- JOBS -
A - In the forum thread about hard and singularity science fiction, which forum section does The Judge move the thread to?
B - Write out the forum thread on hard and singularity science fiction between "Um... are you" and "for the challenge!", inclusive.
C - Extend the forum thread about hard and singularity science fiction past its final post.

---------- QUOTED PASSAGE

# Hard Science Fiction? Singularity Science Fiction?



## Lynxsie (Jan 30, 2018)

What is Hard Science Fiction? What is Singularity Science Fiction?


----------



## The Judge (Jan 30, 2018)

Um... are you going to win anything in this quiz?  Because if you're expecting us to do all the work, we should get some of the prize.  

Meanwhile, this isn't a writing matter, so I'll move the thread to SFF Lounge.


----------



## Lynxsie (Jan 30, 2018)

I'm broadening your Sci fi Spectrum.  I also won't win anything in this quiz, besides credit for it being done. So I will definitely share that credit with you.  I'm hoping to get 100% on the quiz, and the teacher said it was an "Impossible quiz" because nobody has ever gotten 100% on it. So I'm up for the challenge!


----------



## Lumens (Jan 30, 2018)

Hard scifi is not easy.

Singularity scifi is about artefisial intnellignese.


----------



## Dennis E. Taylor (Jan 30, 2018)

Hard science fiction is SF that's hard to write. 

But seriously (Thank you, I'm here until Thursday. Try the beef), very probably the reason no one gets 100% is because even SF readers and writers can't agree on exactly what hard SF is.


----------



## tinkerdan (Jan 30, 2018)

Singularity science fiction seems mostly centered on humans transcending what is human. (Sort of like the only AI in the shell comes is from the consciousness of a human who has transcended the need for a body.)

An example might be Accelerando by Charles Stross
And perhaps John Shirley's Song Called Youth
Oh and don't forget Ruddy Rucker

As mentioned Hard Science Fiction is a difficult thing to define as even the experts vary.

Going way back I suppose most of Jules Verne's books could be classed as such at least when they were written and now they seem more classics than Hard Science.

--------------------
---------- INFORMATION SUPPLIED

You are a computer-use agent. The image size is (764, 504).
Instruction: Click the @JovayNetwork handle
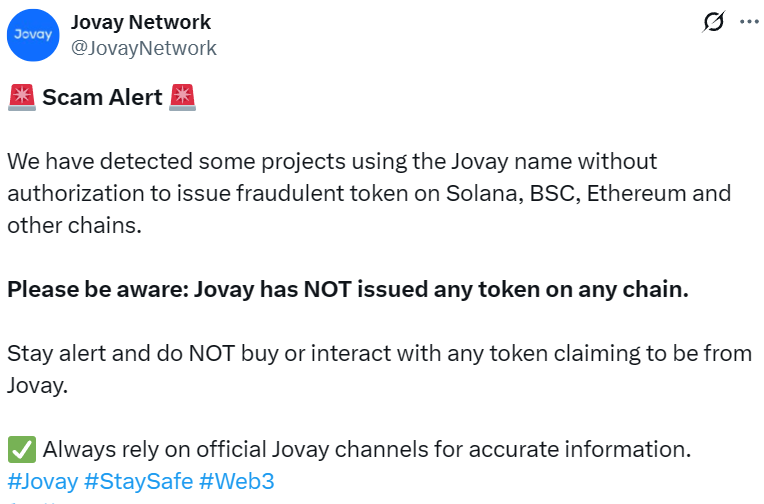point(143,47)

--------------------

- ANSWERS TO EACH TASK -
A - SFF Lounge

B -
Um... are you going to win anything in this quiz?  Because if you're expecting us to do all the work, we should get some of the prize.  

Meanwhile, this isn't a writing matter, so I'll move the thread to SFF Lounge.


----------



## Lynxsie (Jan 30, 2018)

I'm broadening your Sci fi Spectrum.  I also won't win anything in this quiz, besides credit for it being done. So I will definitely share that credit with you.  I'm hoping to get 100% on the quiz, and the teacher said it was an "Impossible quiz" because nobody has ever gotten 100% on it. So I'm up for the challenge!

C -
My thought is that no matter how hard the science in a novel there will always be elements that look like magic and so we are left with a sort of conundrum about whether it is hard based and would truly look magical from our perspective. Also one has to consider the thought of it being based on science as we know physics today--which may prove troublesome tomorrow when we know better. This is why Speculative fiction works better because most Sci-fi novels are speculating about future knowledge.


----------



## Brian G Turner (Jan 30, 2018)

Hard Science Fiction usually has some emphasis on science, technology, engineering, or mathematics, as an integral part of the story, and in a way that is consistent, believable, and explainable in terms of current scientific understanding.

So, in _Star Trek_, Scotty talking about Dilithium Crystals powering the Warp Drive isn't Hard Science Fiction because there's no explanation of the scientific principles involved and especially not in a way consistent with current scientific theories - whereas Arthur C Clarke's novel _Imperial Earth_ would be, not least because maths problems form a significant part of the storytelling, among other things.

That's just my initial thought, anyway.


----------



## tinkerdan (Jan 30, 2018)

I agree with this::


Brian G Turner said:


> Hard Science Fiction usually has some emphasis on science, technology, engineering, or mathematics, as an integral part of the story, and in a way that is consistent, believable, and explainable in terms of current scientific understanding.
> 
> So, in _Star Trek_, Scotty talking about Dilithium Crystals powering the Warp Drive isn't Hard Science Fiction because there's no explanation of the scientific principles involved and especially not in a way consistent with current scientific theories - whereas Arthur C Clarke's novel _Imperial Earth_ would be, not least because maths problems form a significant part of the storytelling, among other things.
> 
> That's just my initial thought, anyway.


::However I find that maths are a core in many such as Heinlein's work and that other sciences often deviate from the hard in the works of Heinlein, Clark and even Asimov to the extent that maybe we should call it MM Science fiction. Soft science with hard shell of maths around it.


----------



## Serendipity (Jan 30, 2018)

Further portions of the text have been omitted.